Loading pre-trained BC policy weight for tunning with hyper-parameter optimization

Hi, I’m relatively new to RL, but thanks to RLlib, getting bit familiar.

I am doing a small project on “Cartpole-v1” where pre-training via BC.
And using pre-trained weight, I want to initialize the PPO agent and continue to learning using below hyper-parameter tunning.

But, it seems like pre-trained weight cannot be used to intialized the policy network.

hyperparam_mutations = {
“lambda”: lambda: random.uniform(0.5, 1.0),
“clip_param”: lambda: random.uniform(0.01, 0.5),
“lr”: lambda: random.uniform(1e-6, 1e-4),
“train_batch_size”: lambda: random.randint(200, 300),
“kl_coeff”: lambda: random.uniform(0.01, 0.5),
“entropy_coeff”: lambda: random.uniform(0, 0.2)
}

pbt = PopulationBasedTraining(
time_attr=“training_iteration”,
perturbation_interval=50,
resample_probability=0.25,
# Specifies the mutations of these hyperparams
hyperparam_mutations=hyperparam_mutations,
)

stopping_criteria = {“training_iteration”: 2}

model_config = dict(
fcnet_hiddens=[512, 512, 256, 256],
fcnet_activation=“tanh”)

checkpoint_path = ‘C:/Users/kjd/Desktop/BC/pre_trained_checkpoint’

tuner = tune.Tuner(
‘PPO’,
tune_config=tune.TuneConfig(
metric=“episode_reward_mean”,
mode=“max”,
scheduler=pbt,
num_samples=2,
),
param_space={
“env”: ‘CartPole-v1’,
“disable_env_checking”: True,
“kl_coeff”: 0.5,
“num_workers”: 8,
“num_cpus”: 1, # number of CPUs to use per trial
“num_gpus”: 0, # number of GPUs to use per trial
“model”: model_config,
“clip_param”: 0.2,
“lr”: 1e-4,
“train_batch_size”: tune.choice([200,300]),
“entropy_coeff”: 0.01,
“restore”: checkpoint_path
},
run_config=train.RunConfig(
stop=stopping_criteria,
name=‘BC_test_cartpole’,
checkpoint_config=air.CheckpointConfig(
checkpoint_at_end=True, # Save a checkpoint at the end of training
)
)
)

results = tuner.fit()
best_result = results.get_best_result()

Does ray.tune support weight initialization by given checkpoint?

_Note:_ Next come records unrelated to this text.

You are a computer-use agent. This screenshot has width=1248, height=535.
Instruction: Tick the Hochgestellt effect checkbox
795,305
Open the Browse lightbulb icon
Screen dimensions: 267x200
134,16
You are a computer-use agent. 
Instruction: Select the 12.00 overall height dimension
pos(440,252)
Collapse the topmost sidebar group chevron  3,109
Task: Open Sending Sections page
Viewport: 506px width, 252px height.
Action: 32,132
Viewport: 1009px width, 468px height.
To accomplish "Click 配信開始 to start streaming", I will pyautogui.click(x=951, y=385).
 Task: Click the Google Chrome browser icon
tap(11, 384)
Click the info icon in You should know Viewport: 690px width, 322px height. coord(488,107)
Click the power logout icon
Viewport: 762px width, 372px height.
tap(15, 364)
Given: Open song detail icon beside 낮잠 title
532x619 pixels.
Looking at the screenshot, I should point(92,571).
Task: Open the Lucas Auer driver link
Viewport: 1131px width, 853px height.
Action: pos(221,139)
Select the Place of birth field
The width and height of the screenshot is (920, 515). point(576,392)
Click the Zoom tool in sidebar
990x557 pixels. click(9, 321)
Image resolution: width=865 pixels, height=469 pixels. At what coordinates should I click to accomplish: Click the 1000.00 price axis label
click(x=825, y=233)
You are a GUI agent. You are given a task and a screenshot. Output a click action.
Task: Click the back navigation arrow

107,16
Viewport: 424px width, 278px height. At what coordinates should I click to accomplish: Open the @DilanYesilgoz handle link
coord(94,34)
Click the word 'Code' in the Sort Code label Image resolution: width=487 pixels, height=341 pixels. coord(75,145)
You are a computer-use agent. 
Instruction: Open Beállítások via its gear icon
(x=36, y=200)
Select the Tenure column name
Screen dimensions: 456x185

I did what you are asking about a while ago. I think it was on Ray 2.4 or so, so things may have changed since then with the new API. In place of creating the tuner object with your current statement, try using tuner = Tuner.restore() before calling tuner.fit(). It should bring in all the various config params you have specified from the checkpoint.